** Start The records **

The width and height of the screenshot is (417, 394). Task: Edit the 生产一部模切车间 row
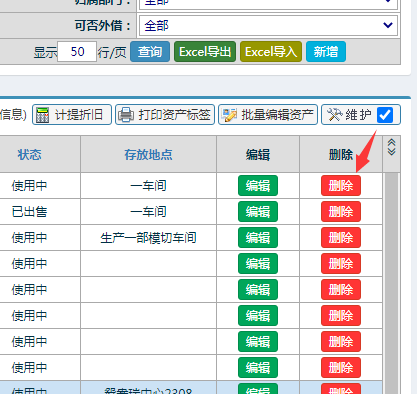point(258,238)
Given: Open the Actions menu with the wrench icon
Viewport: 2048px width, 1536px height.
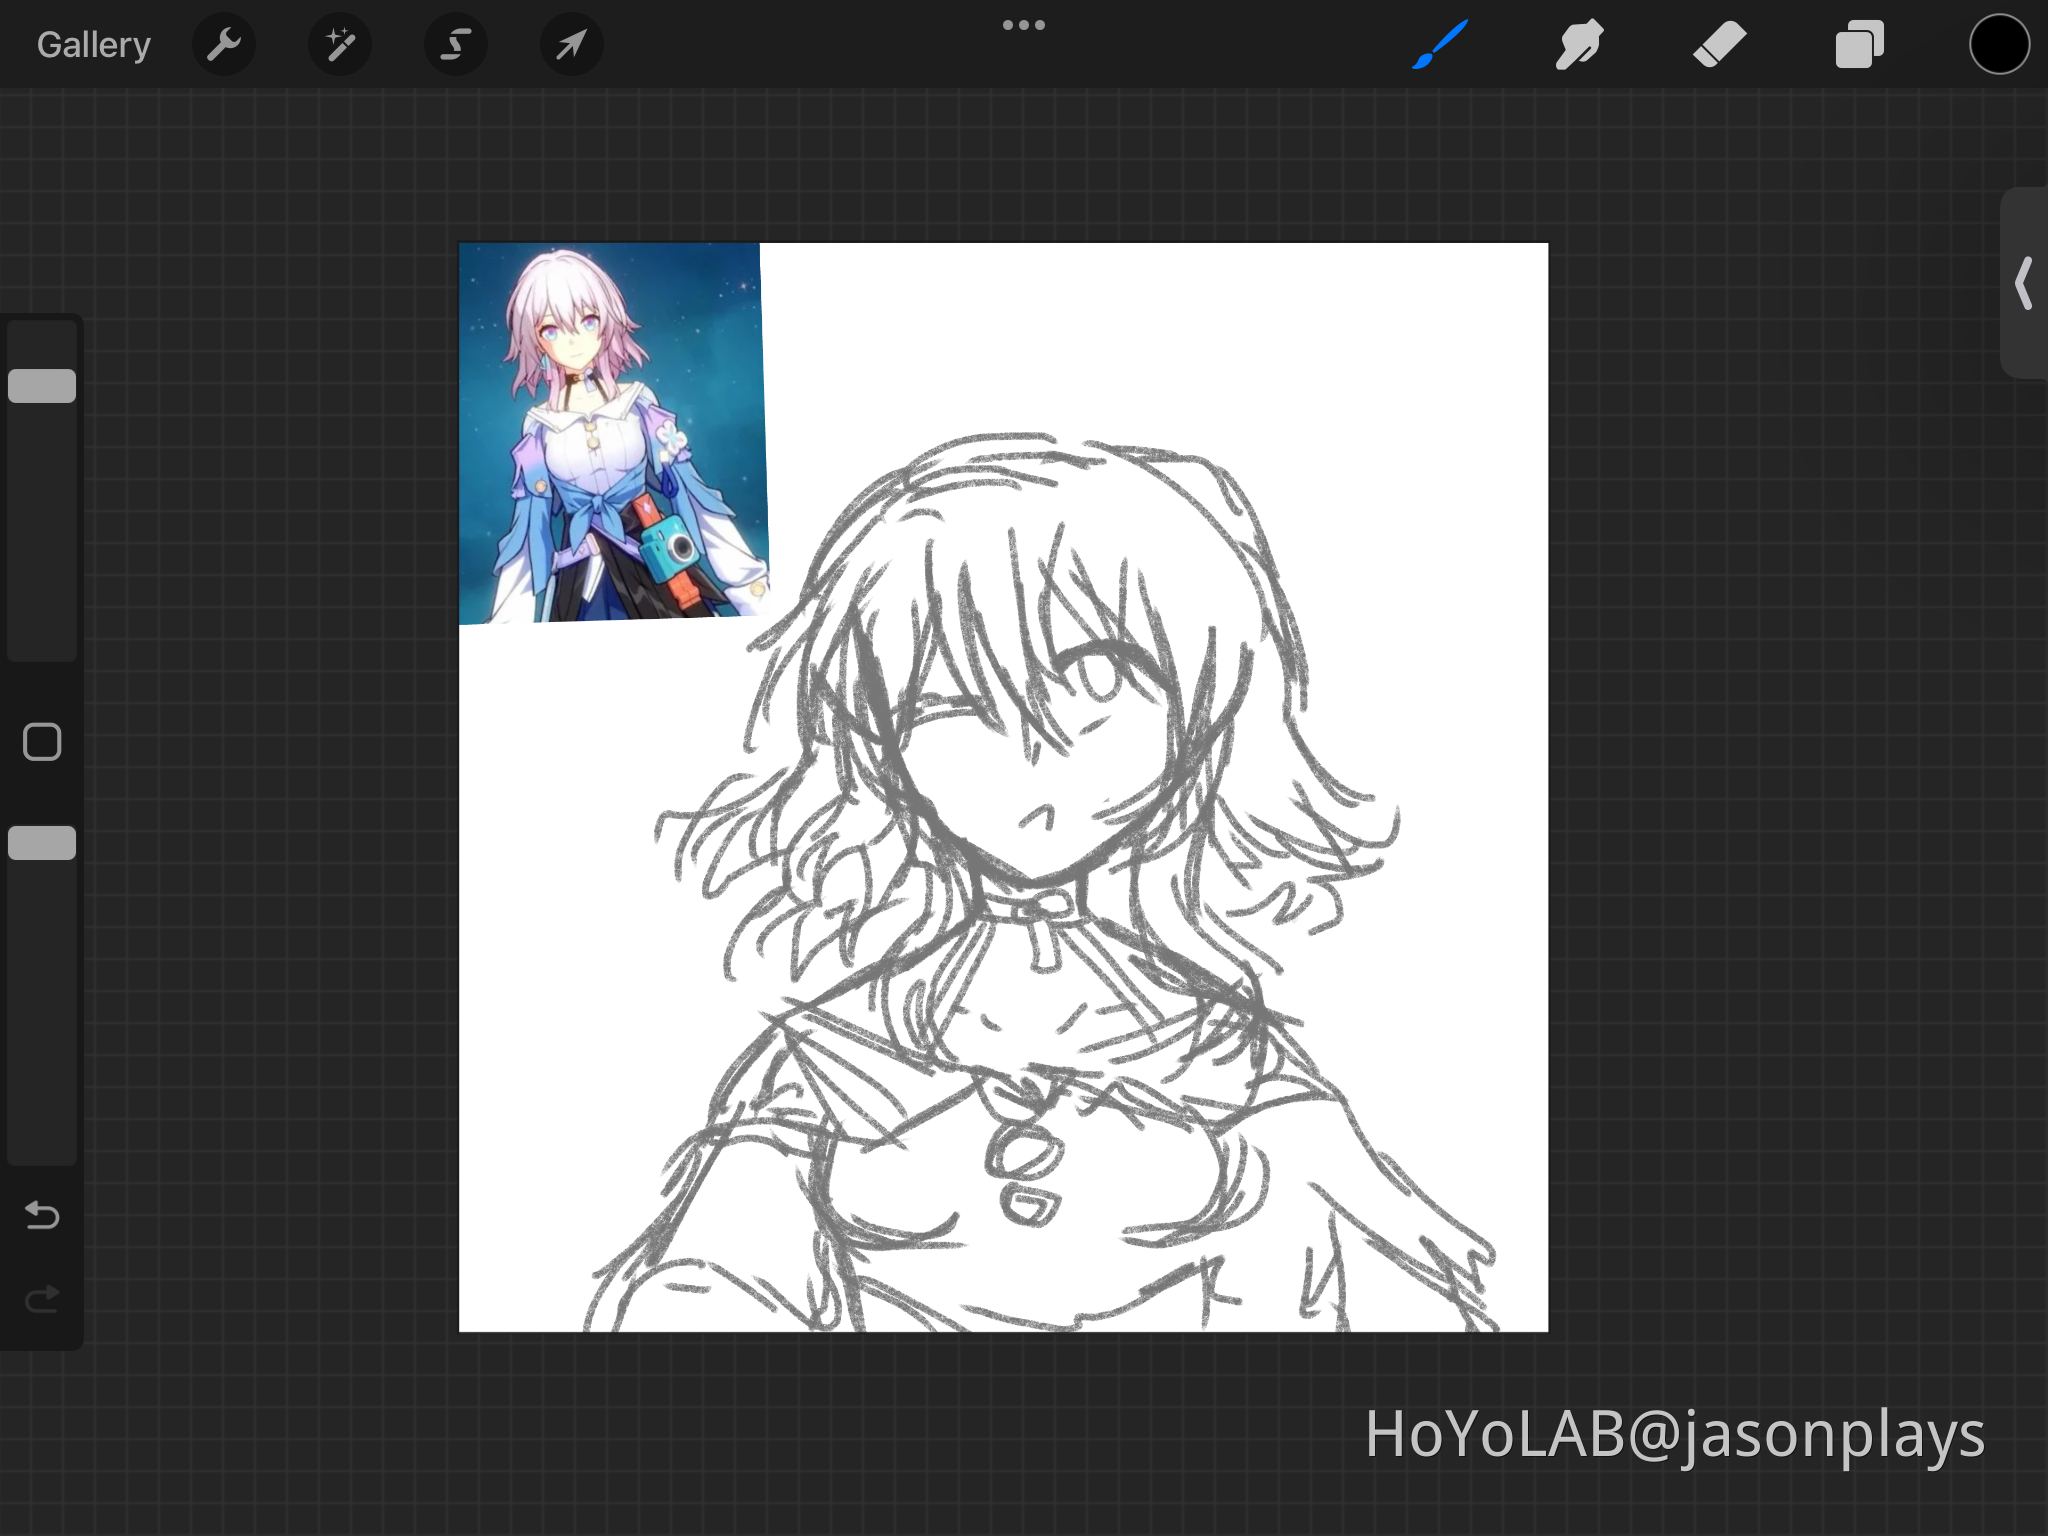Looking at the screenshot, I should (224, 44).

** End The records **

Rewrite the lines above with "wrench" swapped for "gear" and everything else unchanged. Omit the pictures.

The width and height of the screenshot is (417, 394). Task: Edit the 生产一部模切车间 row
point(258,238)
Given: Open the Actions menu with the gear icon
Viewport: 2048px width, 1536px height.
Looking at the screenshot, I should (224, 44).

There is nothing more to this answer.